… is from Paul Krugman’s brilliant 1996 essay “Ricardo’s Difficult Idea” (links added; citation omitted):
Modern intellectuals are supposed to be daring innovators, not respecters of tradition. As any publisher will tell you, books about startling new scientific discoveries always sell better than books about known areas of science, even though the things science already knows are in many ways stranger than any of the speculations in the latest cosmological best-seller. Old ideas are viewed as boring, even if few people have heard of them; new ideas, even if they are probably wrong and not terribly important, are far more attractive….

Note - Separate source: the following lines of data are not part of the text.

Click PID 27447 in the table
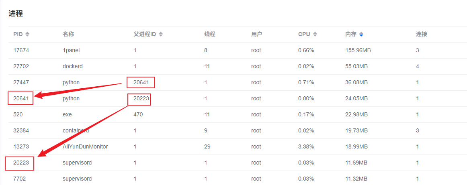Viewport: 467px width, 185px height. click(21, 83)
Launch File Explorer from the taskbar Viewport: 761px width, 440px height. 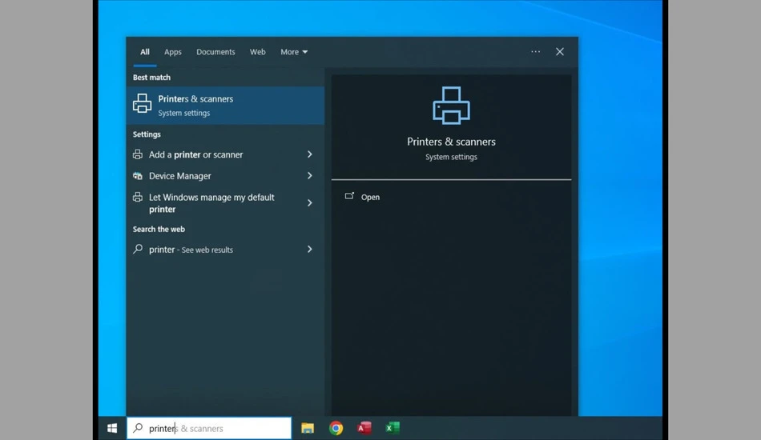[x=308, y=428]
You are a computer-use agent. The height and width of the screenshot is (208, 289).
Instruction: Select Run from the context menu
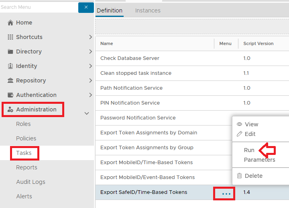[249, 150]
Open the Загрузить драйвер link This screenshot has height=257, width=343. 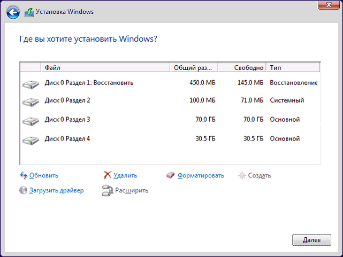57,190
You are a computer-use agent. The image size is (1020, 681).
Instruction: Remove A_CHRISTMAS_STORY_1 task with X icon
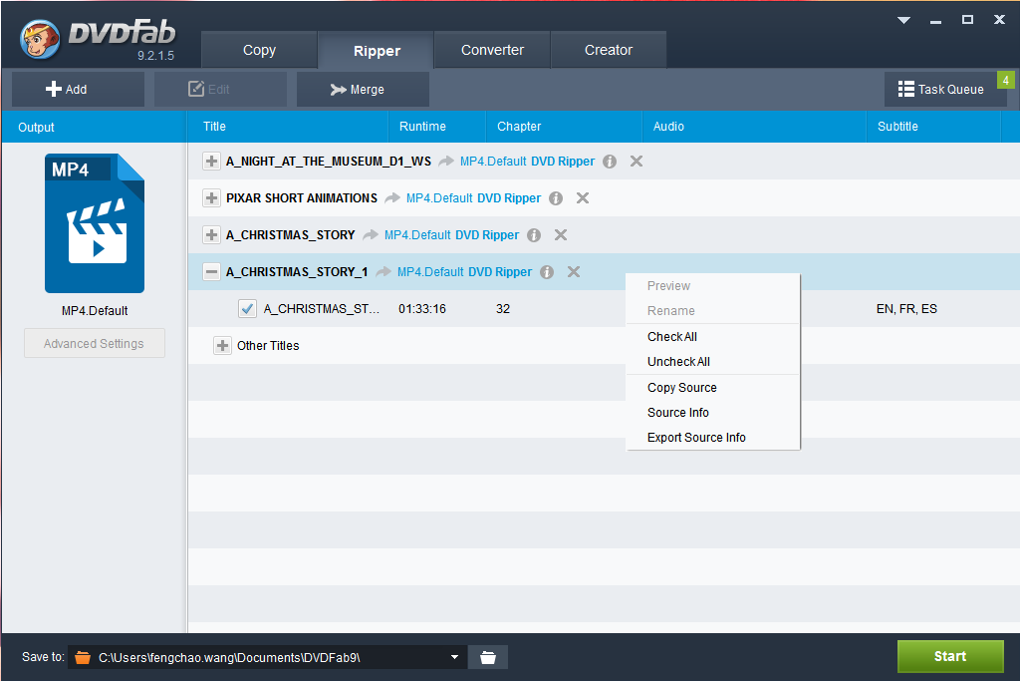click(574, 272)
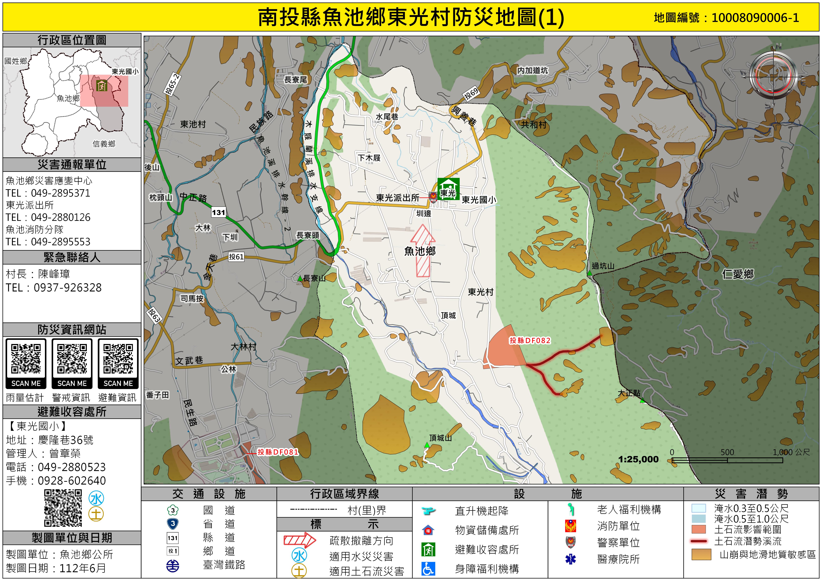Image resolution: width=822 pixels, height=581 pixels.
Task: Click the 避難資訊 QR code
Action: click(x=118, y=359)
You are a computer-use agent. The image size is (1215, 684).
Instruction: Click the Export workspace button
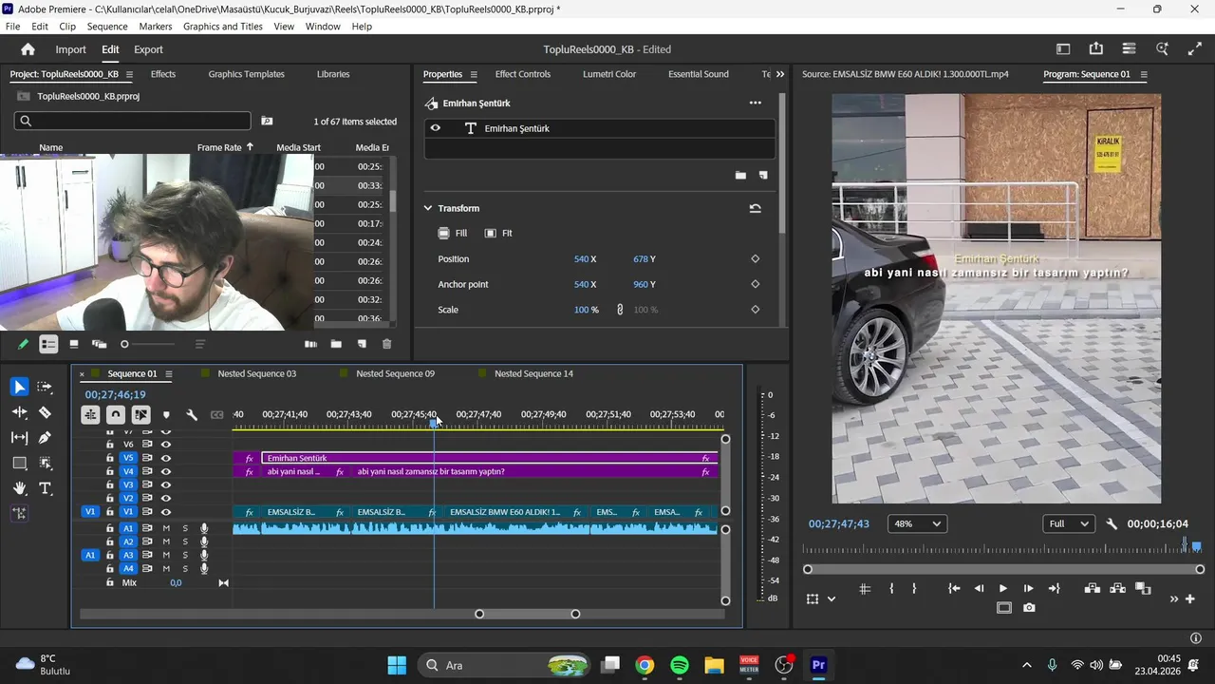(x=148, y=49)
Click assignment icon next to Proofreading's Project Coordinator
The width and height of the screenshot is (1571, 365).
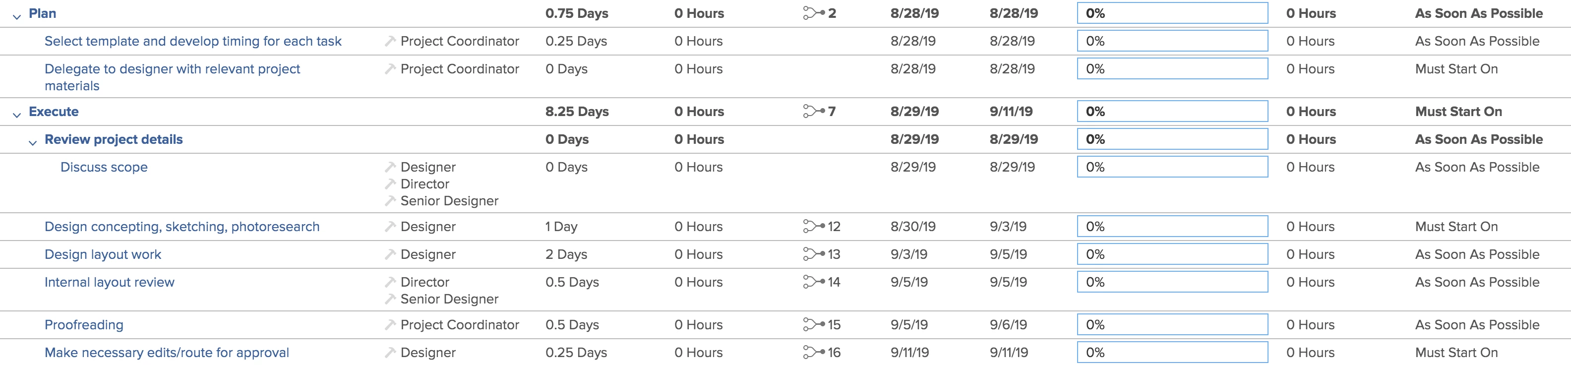(390, 325)
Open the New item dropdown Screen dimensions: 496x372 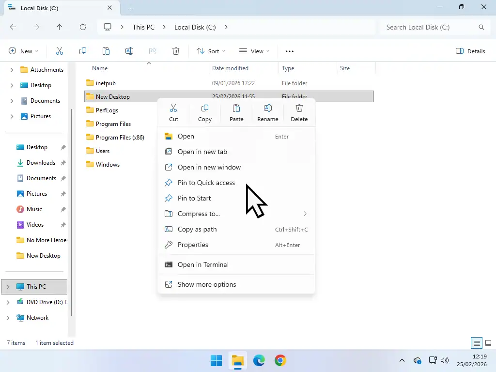click(23, 51)
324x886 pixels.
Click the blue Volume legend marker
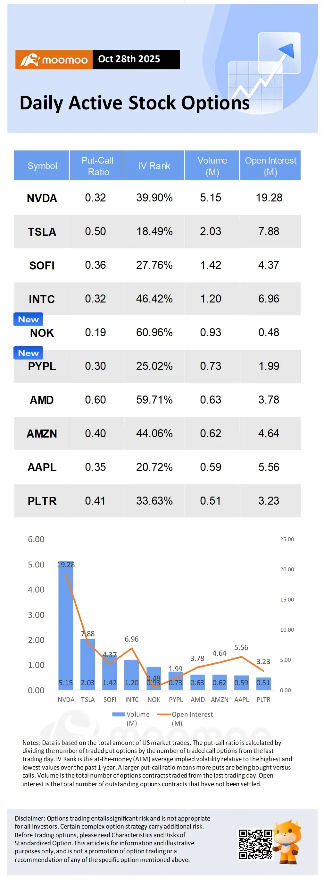(118, 714)
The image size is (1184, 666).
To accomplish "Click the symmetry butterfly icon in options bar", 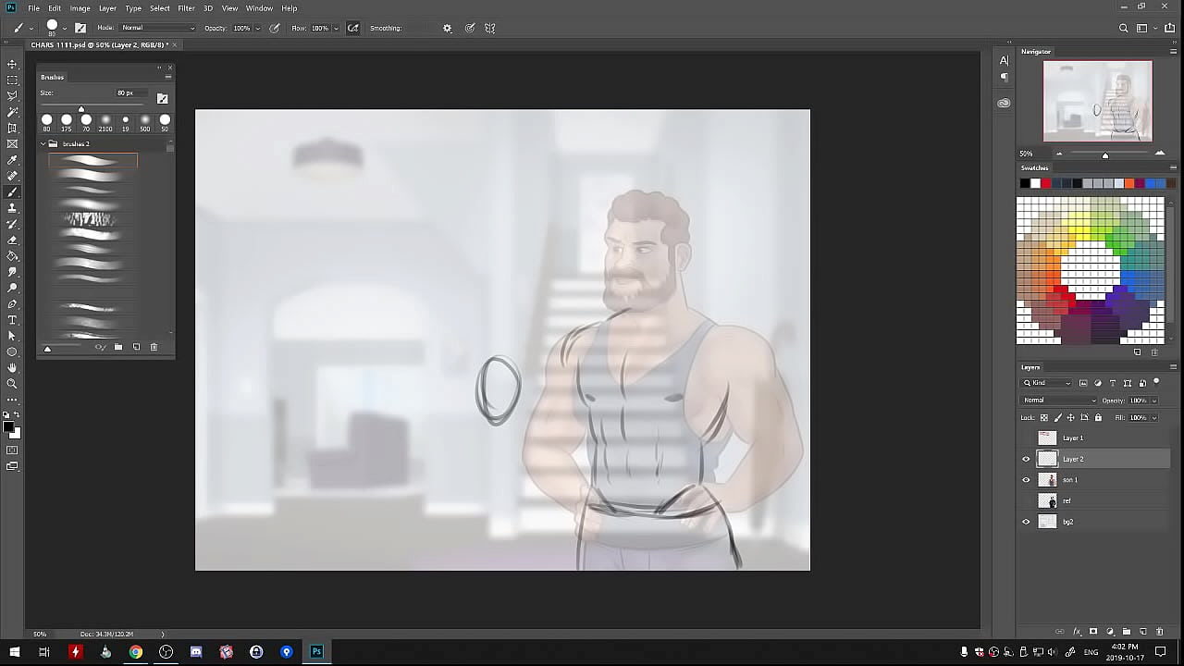I will (489, 28).
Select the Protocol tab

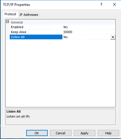10,14
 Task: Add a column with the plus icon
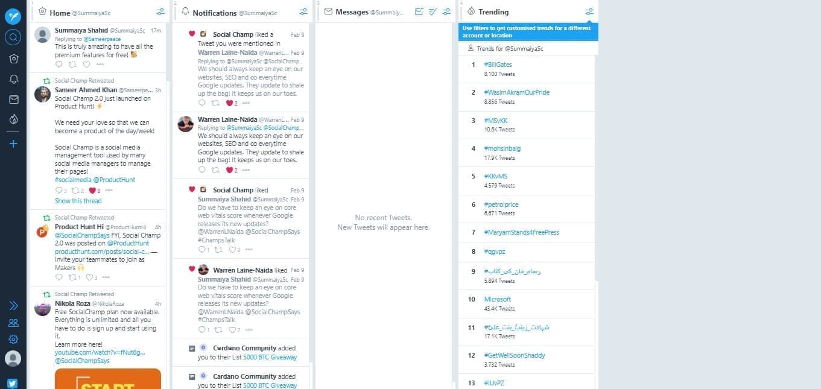(x=13, y=144)
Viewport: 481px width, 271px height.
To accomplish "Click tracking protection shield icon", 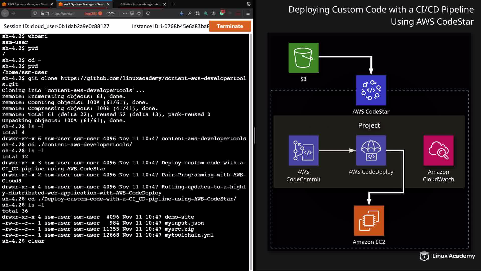I will point(35,13).
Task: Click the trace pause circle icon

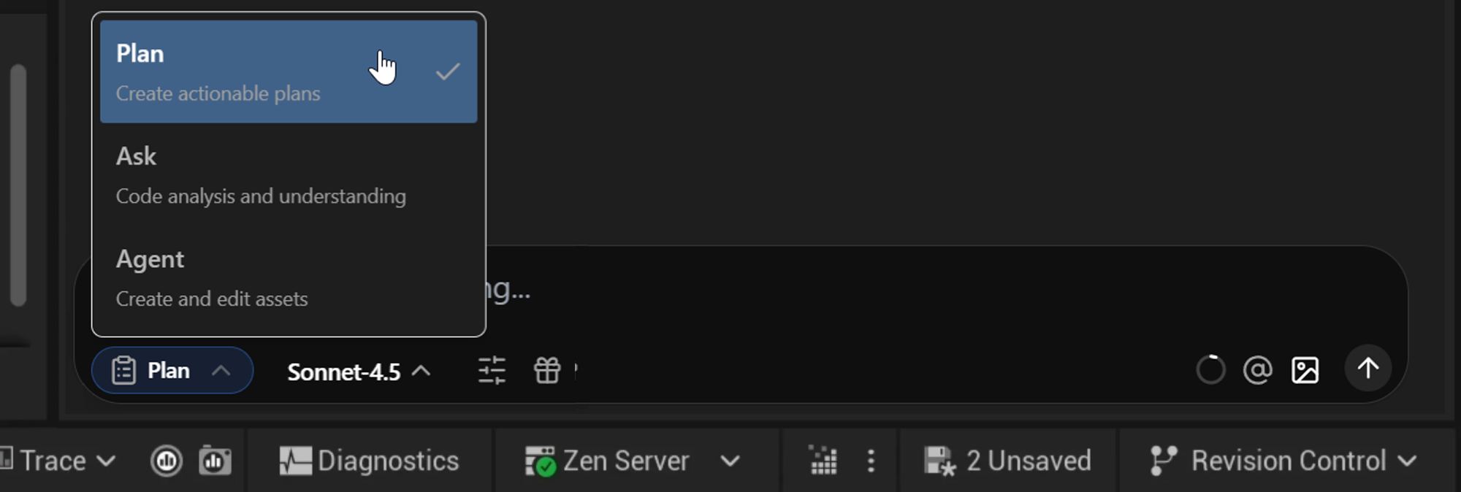Action: (167, 461)
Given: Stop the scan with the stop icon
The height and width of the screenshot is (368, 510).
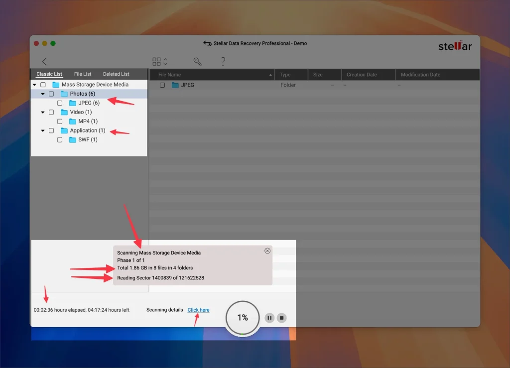Looking at the screenshot, I should click(281, 317).
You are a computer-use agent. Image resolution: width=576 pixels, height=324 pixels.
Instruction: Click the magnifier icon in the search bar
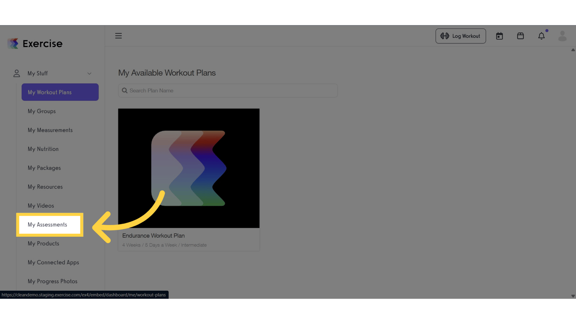124,90
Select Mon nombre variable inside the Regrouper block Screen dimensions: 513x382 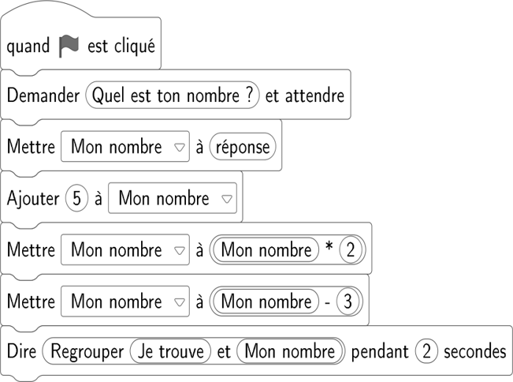tap(289, 352)
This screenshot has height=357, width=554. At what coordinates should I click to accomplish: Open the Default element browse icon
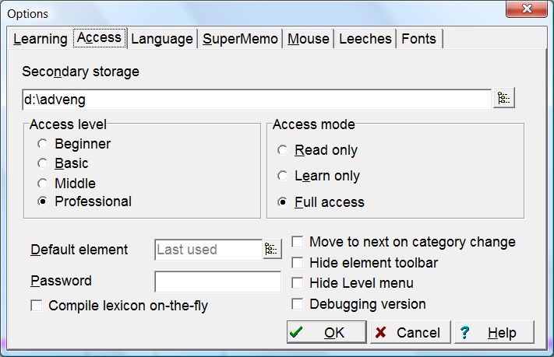271,250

The same principle applies to international economics. Comparative advantage is an old idea; intellectuals who want to read about international trade want to hear radical new ideas, not boring old doctrines, even if they are quite blurry about what those doctrines actually say. Robert Reich, now Secretary of Labor, understood this point perfectly when he wrote an essay for Foreign Affairs entitled “Beyond free trade”. The article received wide attention, even though it was fairly unclear exactly how Reich proposed to go beyond free trade (there is a certain similarity between Reich and Gould in this respect: they make a great show of offering new ideas, but it is quite hard to pin down just what those new ideas really are). The great selling point was, clearly, the article’s title: free trade is old hat, it is something we must go beyond. In this sort of intellectual environment, it is quite hard to get anyone other than an economics student to sit still for an explanation of the concept of comparative advantage. Just imagine trying to tell an ambitious, energetic, forward-looking intellectual who is interested in economics – William Jefferson Clinton comes to mind – that before he can start talking knowledgeably about globalization and the information economy he must wrap his mind around a difficult concept that was devised by a frock-coated banker 180 years ago!